Stephen Daisley Stephen Daisley

China is right to laugh at the west

(Getty)

Signs of the enervating weakness of the west’s governing elites aren’t that hard to find but the case of the Winter Olympics may be the most demeaning. The UK and Canada have followed the US and Australia in announcing a diplomatic boycott of February’s games in Beijing over China’s human rights record. It’s a crushing blow to the communist dictatorship: Xi Jinping has been unable to sleep or dress himself since learning that the deputy head of the British mission will be skipping the mixed doubles luge final.

The UK’s boycott may not even be a boycott, with Boris Johnson saying ‘we do not support sporting boycotts but there are certainly no plans for ministers to attend the Winter Olympics’, then confirming there would be ‘effectively a diplomatic boycott of the Winter Olympics in Beijing’, and thereafter stating: ‘I do not think that sporting boycotts are sensible and that remains the policy of the government’. All three positions were announced in the space of nine minutes at Prime Minister’s Questions on Wednesday. The trouble with Johnson is not that he has no principles but that he has so many.

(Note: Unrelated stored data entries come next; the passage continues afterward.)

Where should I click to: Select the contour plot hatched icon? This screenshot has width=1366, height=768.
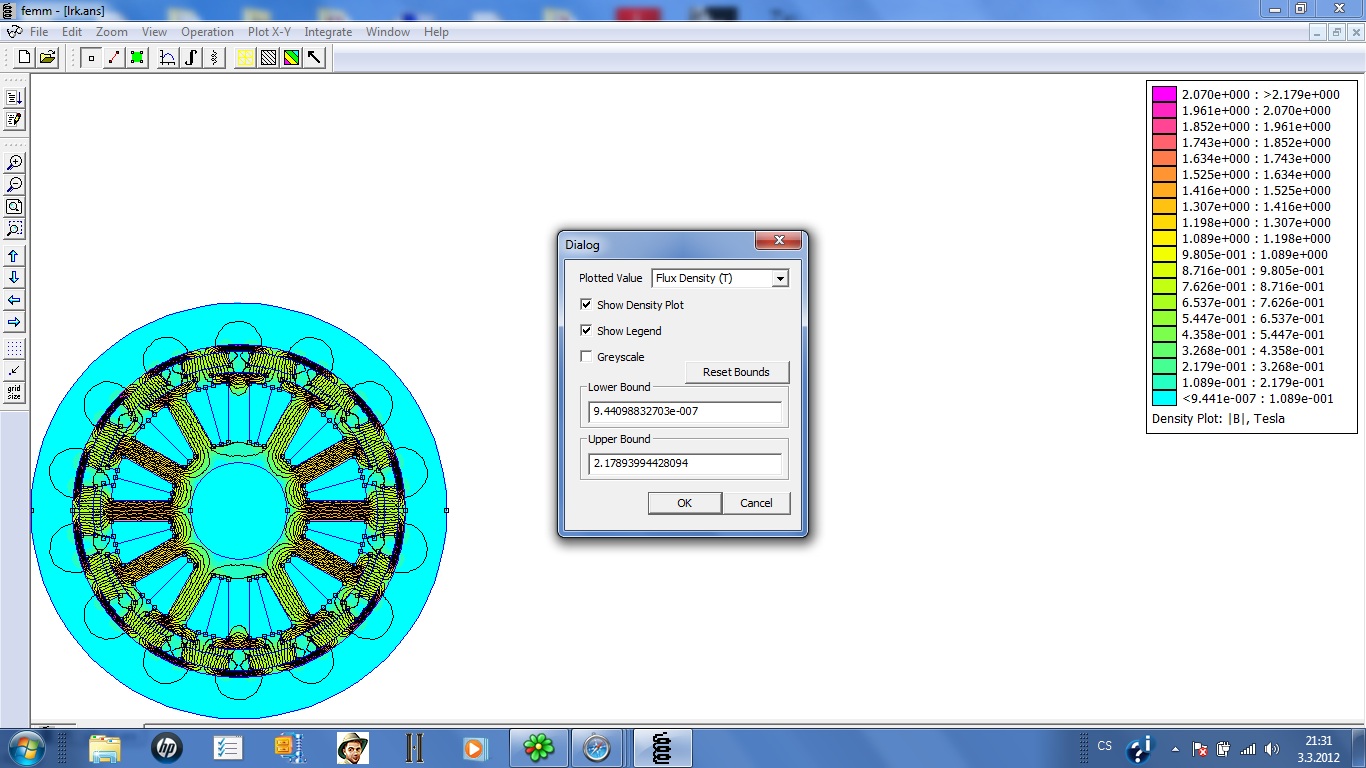click(x=268, y=58)
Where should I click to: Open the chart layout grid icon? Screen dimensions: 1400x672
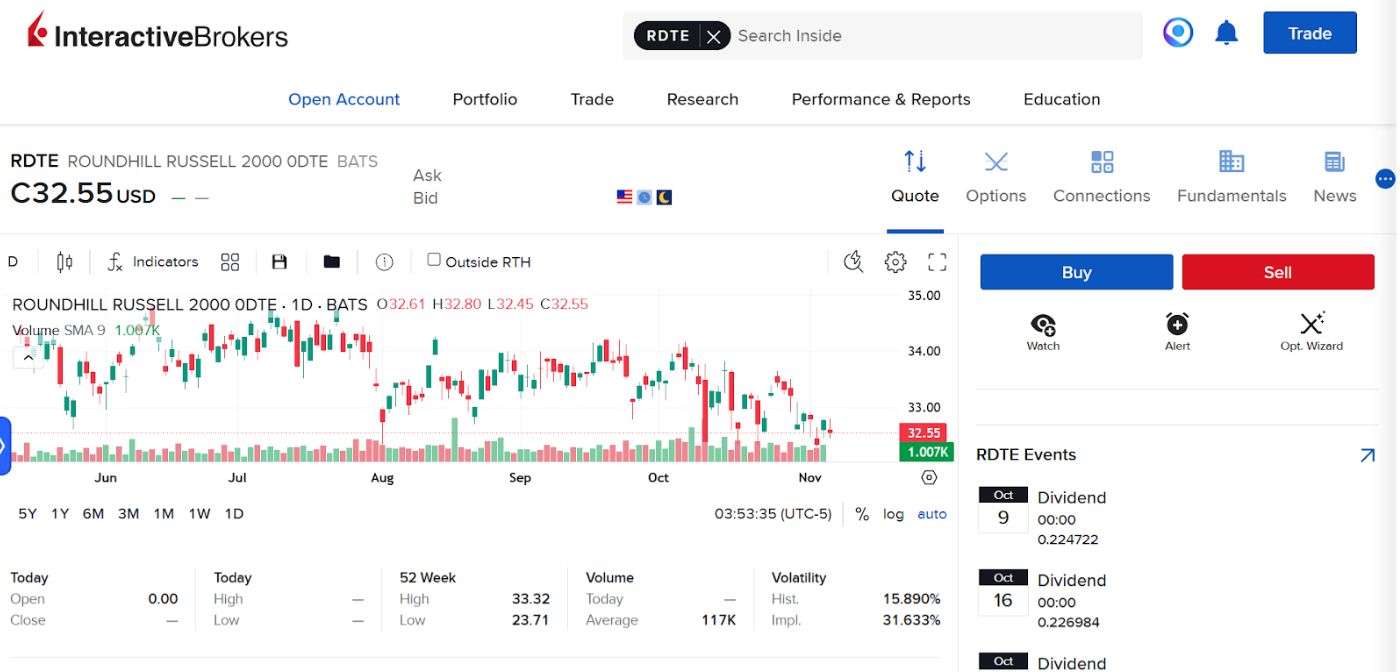coord(229,261)
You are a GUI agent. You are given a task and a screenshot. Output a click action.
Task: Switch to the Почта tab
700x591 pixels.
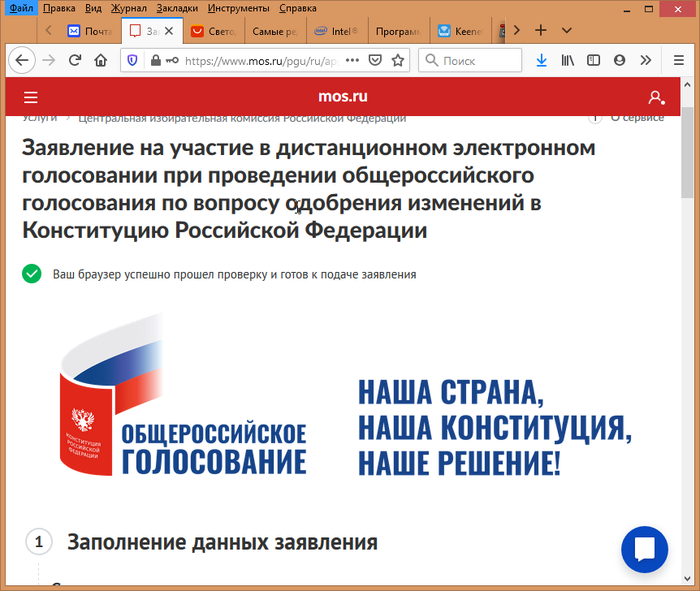[x=90, y=31]
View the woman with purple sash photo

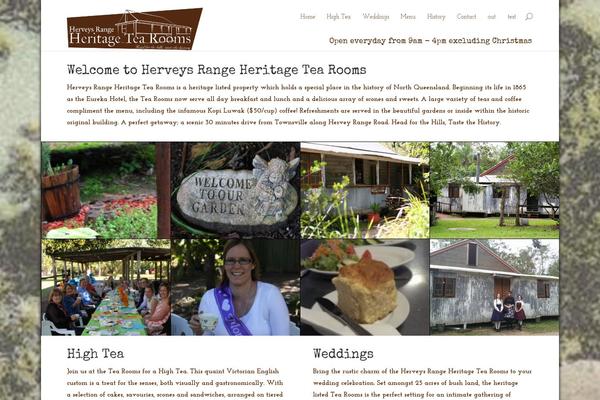pyautogui.click(x=235, y=287)
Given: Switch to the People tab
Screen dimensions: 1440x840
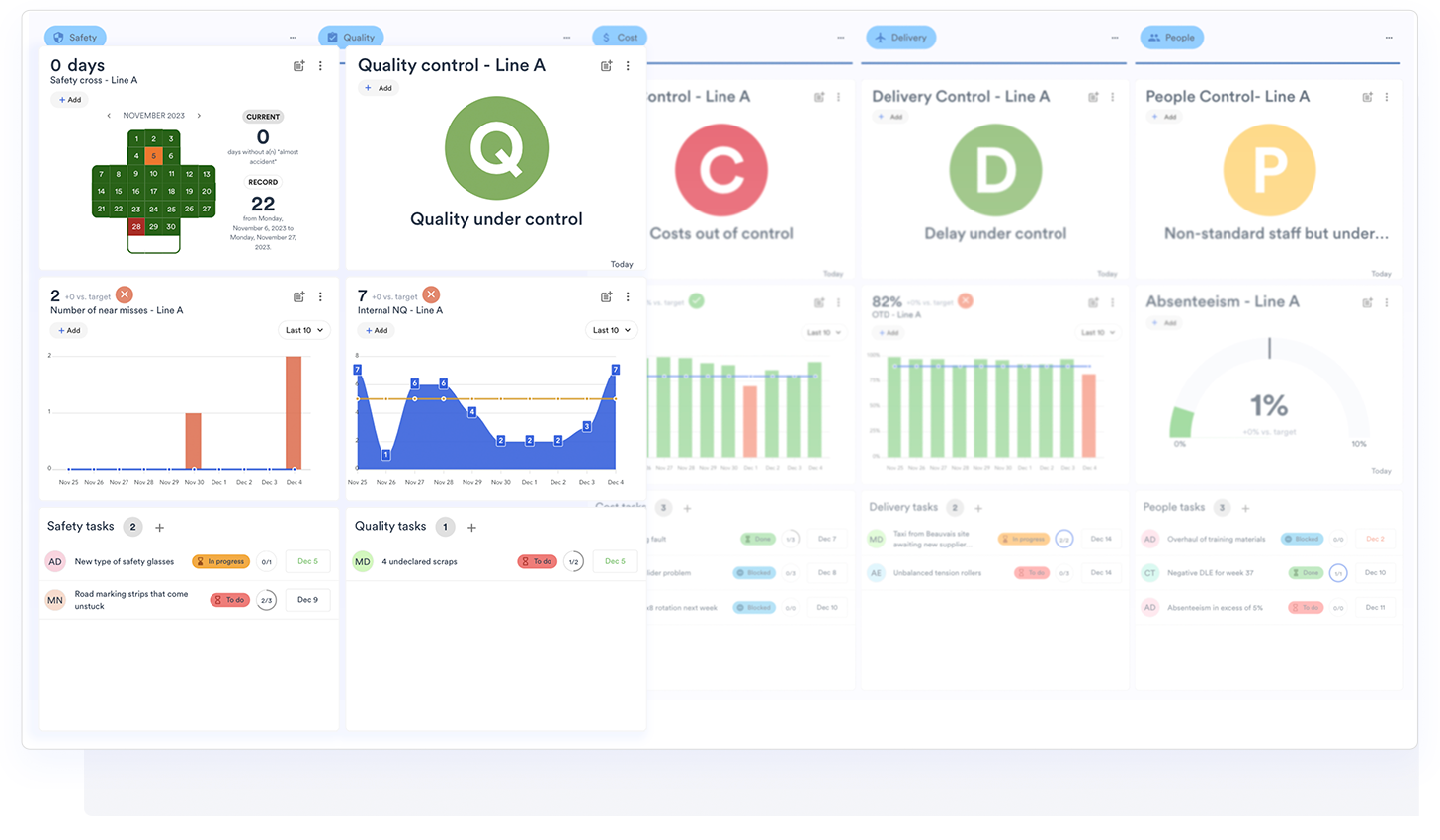Looking at the screenshot, I should (1171, 38).
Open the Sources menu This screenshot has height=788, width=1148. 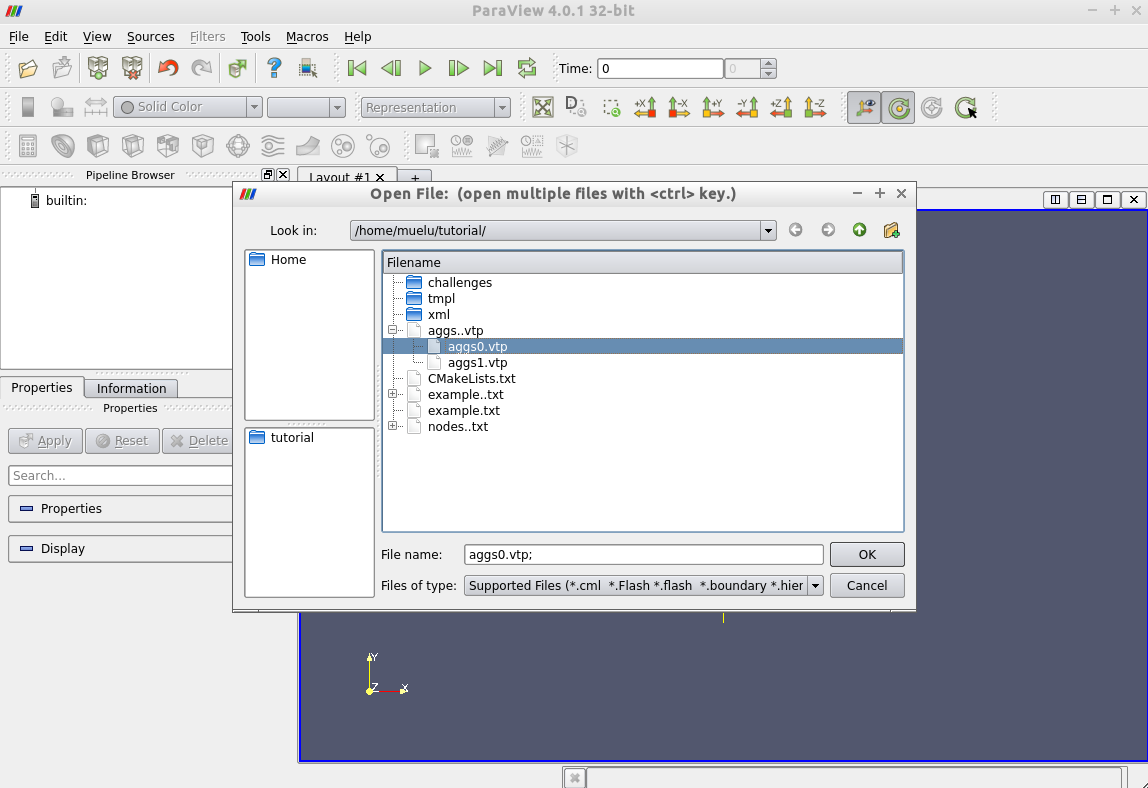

The trouble with Johnson is not that he has no principles but that he has so many

Everyone is very pleased with themselves, as though a grievous blow has been struck against Chinese authoritarianism. Messaging and symbolism are key to diplomacy but that is the problem: the west’s response to the rogue regime in Beijing never seems to move beyond carefully-worded statements and the occasional frown. To recap, 5.28 million deaths worldwide have been linked to a virus that, at the very least, China attempted to cover up and, at the very worst, could have been created in a Chinese lab and then shushed. Beijing has all but smothered the semi-liberal semi-democracy that Hong Kong had settled into in the post-British era, not least with its insidious National Security Law.